- Review: Khari Biscuit
- Director : Sanjay Jadhav
- Star Cast: Miss Vedashree Khadilkar, Master Adarsh Kadam, Nandita Patkar & Sushant Shelar
- Story, Screenplay & Dialogues: Sanket Mane, Sachin Mote & Chetan Saudane Respectively.
- Producer: Zee Studios, Dreaming Twenty Four 7 & Deepak Pandurang Rane
Quick Viewpoint: Sanjay Jadhav’s ‘Khari Biscuit’ has it’s flaws if looked objectively without being emotionally attached. But the problem is, it is really hard to detach ourselves emotionally even while judging the film! If a film manages to do that to you, I consider it a really good film irrespective of the flaws!
What Works?
- First & foremost the credit to the film’s effectiveness should go to the three writers who have worked on the film; Sanket Mane, Sachin Mote & Chetan Saudane. On all three fronts of story, screenplay & dialogues ‘Khari Biscuit’ is built with a singular objective of relating the audience on an emotional level. They primarily succeed when we are by the side of the protagonist (the brother ‘biscuit’) quite quickly when the film starts. And then throughout we look at the obstacles coming in the way of our protagonist in a very sensitive way.
- The performances of the two lead kids are wonderful. While the little girl Vedashree Khadilkar pours sweetness into many little moments in the film, her elder brother played by Adarsh Kadam is throughout brilliant. His earnestness and sincerity in every scene that he features in is eye catching!
- Along with the emotional connect through the children’s story the film connects to us emotionally on another important front! Cricket is a religion in our country and for the longest time Sachin Tendulkar has been it’s god! This film understands that & uses that to it’s benefit beautifully! If you have ever been that cricket fan who sits in one position throughout the game as some superstition towards India winning or Sachin scoring, ‘Khari Biscuit’ is a tribute to you and your kind!
- Many films are made in order to romanticize the message of ‘hope’. It’s a very common trait of film messaging from the beginning of time!
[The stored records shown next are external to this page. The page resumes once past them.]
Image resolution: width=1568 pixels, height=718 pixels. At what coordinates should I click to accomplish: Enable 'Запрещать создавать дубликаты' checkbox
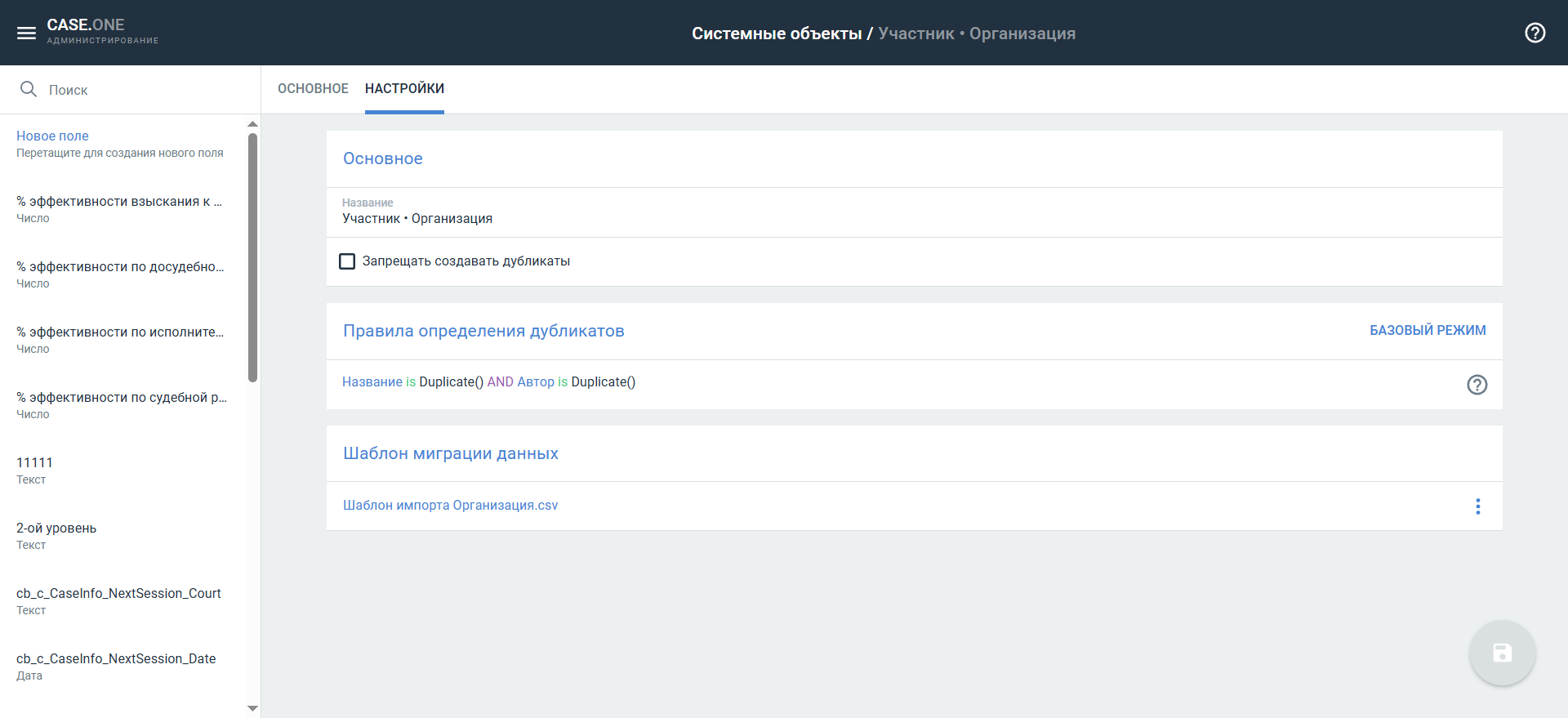click(x=347, y=261)
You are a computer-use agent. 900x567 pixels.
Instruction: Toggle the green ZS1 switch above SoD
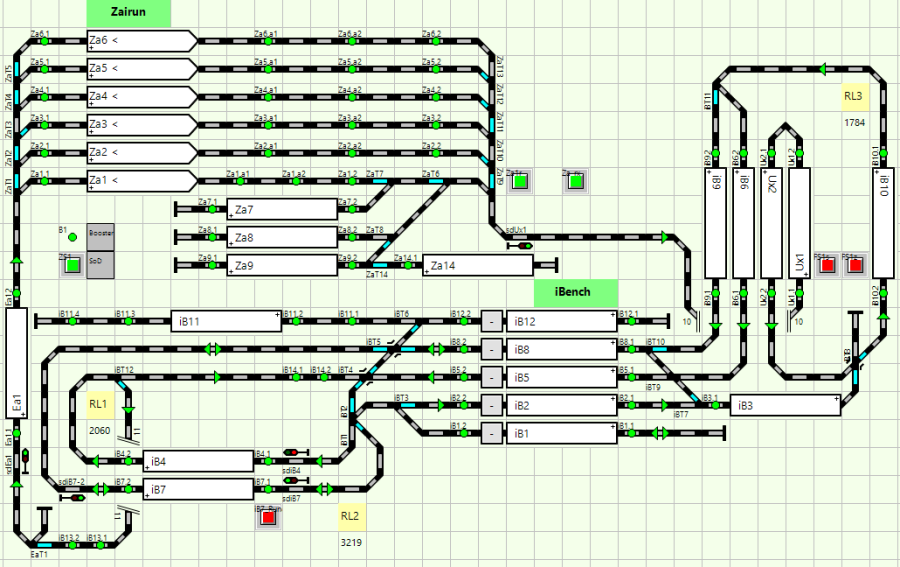70,265
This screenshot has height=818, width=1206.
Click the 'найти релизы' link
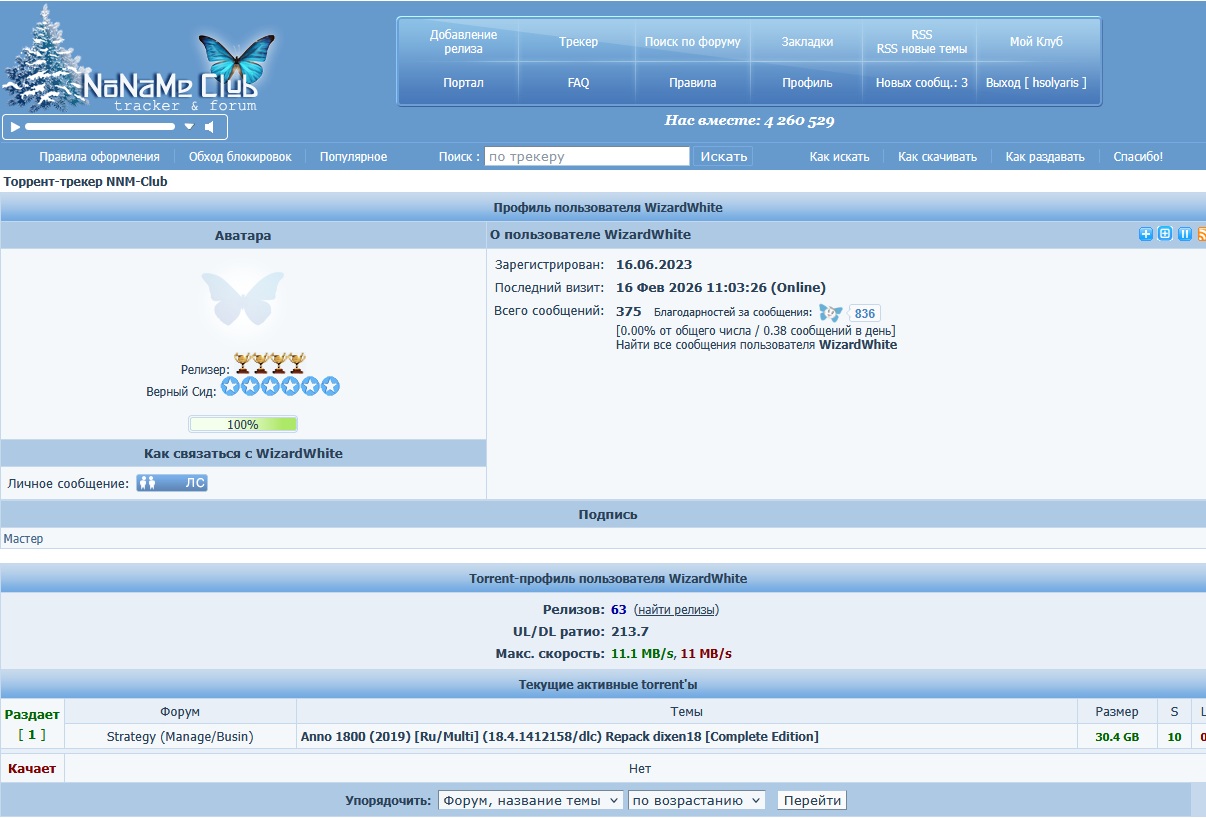676,609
I think new films made today about ‘hope’ don’t get any by default credit for choosing it as the film’s major inspirational strategy, but when those films actually make you ‘feel’ hopeful that is when you have to give the due credit to them! And ‘Khari Biscuit’ made me feel ‘hopeful’!
- There’s a dialogue in the film where the elderly, motherly figure played by Nandita Patkar makes the protagonist realize that why ‘lies’ are important in a poor man’s life. And how ‘lies’ make their reality liveable. That moment to me puts into perspective the entire film and also makes feeling ‘hopeful’ more logical and meaningful!
What Fails?
- The film will ask for suspension of disbelief from the audiences and those who can’t manage it won’t be diving deep emotionally in the film. And if there’s no emotional connection for a viewer the entire film will loose all of it’s charm on him/her.
- While the film is shot decently enough in actual real locations in Mumbai, the stress is not on making the reality hit hard. To some extent if the film made the audiences realize about the harsher obstacles kids living on their own on the streets face, the emotional grip of the film on us would have only been tighter!
- By the end of the film there’s a track where the protagonist and his friends gets involved into something that is morally, ethically questionable. However the treatment given to this is pretty casual and superficial. Again there was scope to make it more harsher and hence more emotionally effective!
Final Verdict: Sanjay Jadhav is a director who has always reinvented himself at regular intervals. ‘Khari Biscuit’ is the first film in his newest reinvention of himself! And in my opinion he has managed to bring together his stylistic (commercially) way of cinema along with the cinema that appeals to us on a human level for it’s emotional truth!